EulerNPU

NPU Inference Composition & Simulation Stack

An inference-first NPU full stack for edge AI. It composes an operator graph (spec.yaml) from 138 operators across 17 groups, then validates and compiles it into a .npuart artifact. Inference runs on a host CPU reference (cpu_ref), a functional NPU simulator (npu_sim), and Zynq-7000 (XC7Z020) · Zynq UltraScale+ (ZU3EG/ZU9EG) FPGAs, with INT4/INT8 quantization, profiling, cache compression, and calibration all driven from a single CLI. Design the chip and the model in YAML, and prove latency, memory, and power without silicon.

Open Source

Demo — Project 3: Embodied Multimodal AI SoC

A real terminal demo of a humanoid/robot-brain SoC running inference in the EulerNPU simulator

The reference chip Project 3 — Embodied Multimodal AI SoC is a robot-brain chip that fuses vision + LiDAR + language + proprioceptive state in parallel on a single NPU and generates motor actions with a Diffusion Policy (16-step horizon · 14-DOF). It exercises all 138 operators in a single pipeline and applies INT4 MoE weights. The demo walks through a 5-stage subsystem compile log → parallel pipeline execution → results table → 14-joint trajectory → FPGA-readiness checklist, then runs the pipeline twice to confirm bit-exact determinism.
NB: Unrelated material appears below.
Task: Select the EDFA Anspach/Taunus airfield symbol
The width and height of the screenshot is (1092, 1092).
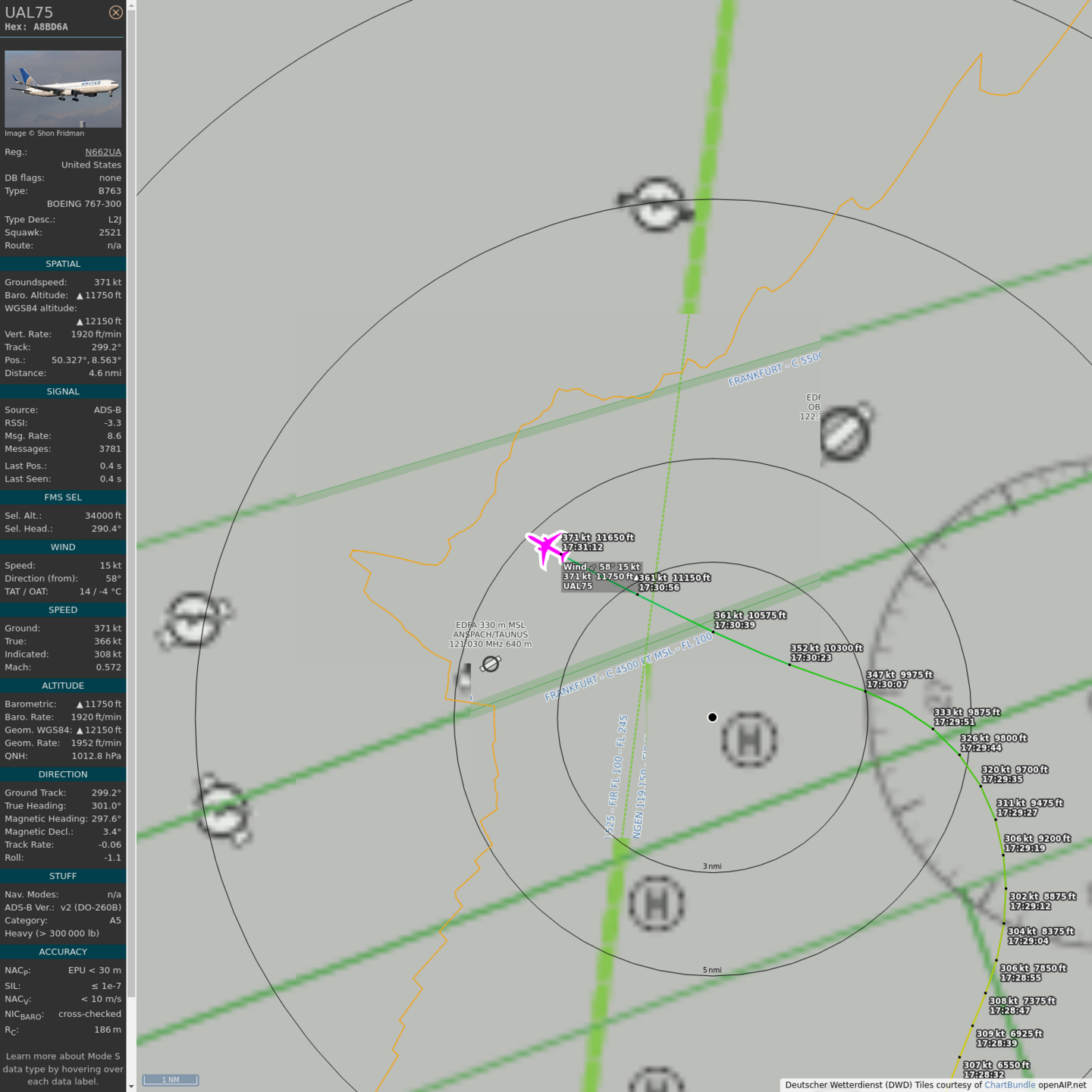Action: pyautogui.click(x=491, y=664)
TargetZynq UltraScale+ ZU9EG FPGA @ 300 MHz
BudgetLatency ≤ 150 ms · Power ≤ 3 W (INT4)
SubsystemsVision (ViT) · LiDAR BEV (PointPillar) · Language (GQA) · State (Mamba SSM) · Action (MoE + Diffusion Policy)
Verificationcpu_ref ↔ npu_sim numerical match (L∞ < 1e-4) · bit-exact determinism

※ Project 3 is a scaled-down, synthetic reference model for validating 138-operator coverage and FPGA readiness. The figures are stated against the ZU9EG budget (≤150 ms / ≤3 W).

Core Features

138 operators, 10 DTypes, from spec.yaml to FPGA inference

138 operators (17 groups, A–Q)

The operators needed for NPU inference, organized into 17 groups. Spec 0.5.0 adds the Efficient Attention, Vision Encoder, Diffusion, and Speculative Decoding groups.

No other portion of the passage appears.